Abstract

Hello there! I’m Aarav Mehta, studying Maths and Computing at IIT BHU. This year, I got the chance to participate in Summer of Bitcoin ‘24 in the Robosats organization, for a very exciting project of building Super private P2P onchain pipeline for RoboSats using Taproot Transaction, along with a very talented partner, f321x.

My Project

RoboSats is a simple FOSS tool to privately exchange bitcoin for national currencies. Robosats simplifies the peer-to-peer user experience and uses lightning hold invoices to minimize custody and trust requirements. Anyone can be a robosats user and any lightning node can become a robosats provider, no barriers no costs.

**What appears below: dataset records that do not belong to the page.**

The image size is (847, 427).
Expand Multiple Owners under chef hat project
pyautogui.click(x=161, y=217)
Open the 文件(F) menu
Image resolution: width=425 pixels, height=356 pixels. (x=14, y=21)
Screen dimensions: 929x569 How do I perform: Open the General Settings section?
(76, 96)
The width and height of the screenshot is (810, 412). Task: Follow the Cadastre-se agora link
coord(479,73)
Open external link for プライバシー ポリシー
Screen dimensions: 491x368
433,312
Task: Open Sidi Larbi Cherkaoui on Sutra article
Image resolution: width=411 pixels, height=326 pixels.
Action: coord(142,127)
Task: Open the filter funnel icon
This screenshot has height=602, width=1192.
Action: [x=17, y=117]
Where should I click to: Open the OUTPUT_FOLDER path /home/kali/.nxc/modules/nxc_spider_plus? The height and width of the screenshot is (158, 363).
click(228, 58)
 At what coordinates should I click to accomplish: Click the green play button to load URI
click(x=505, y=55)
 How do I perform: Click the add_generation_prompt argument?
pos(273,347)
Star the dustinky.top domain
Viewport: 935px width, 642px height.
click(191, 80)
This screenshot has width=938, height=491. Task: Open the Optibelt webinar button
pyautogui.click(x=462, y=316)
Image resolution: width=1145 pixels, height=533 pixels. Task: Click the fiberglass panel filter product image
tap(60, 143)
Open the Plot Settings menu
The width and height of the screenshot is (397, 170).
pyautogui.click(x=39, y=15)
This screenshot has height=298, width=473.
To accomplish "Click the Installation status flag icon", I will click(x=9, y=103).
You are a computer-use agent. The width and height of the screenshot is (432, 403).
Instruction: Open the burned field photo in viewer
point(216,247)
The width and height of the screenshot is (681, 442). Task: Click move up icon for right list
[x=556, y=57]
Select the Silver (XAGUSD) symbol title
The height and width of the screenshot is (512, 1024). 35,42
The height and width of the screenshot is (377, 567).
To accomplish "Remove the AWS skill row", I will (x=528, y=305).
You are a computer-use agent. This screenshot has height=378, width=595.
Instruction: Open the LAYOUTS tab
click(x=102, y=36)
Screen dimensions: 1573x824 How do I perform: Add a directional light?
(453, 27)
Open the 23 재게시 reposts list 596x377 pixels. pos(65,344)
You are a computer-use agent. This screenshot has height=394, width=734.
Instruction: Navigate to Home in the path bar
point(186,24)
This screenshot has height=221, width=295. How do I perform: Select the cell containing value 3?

My basic task was to use taproot contracts to build a super-private p2p onchain pipeline that will look just like a basic P2TR if the trade goes well (no disputes), using BDK library.

The task was very difficult, there are loads of different ways to build a taproot transaction, and there is very little material (compared to any other type of bitcoin transaction) online. Along with that, there was the matter of handling the data pipeline, and creating a proper user flow, so that the makers of requests and takers of requests of bonds can seamlessly interact with each other, and create their transactions.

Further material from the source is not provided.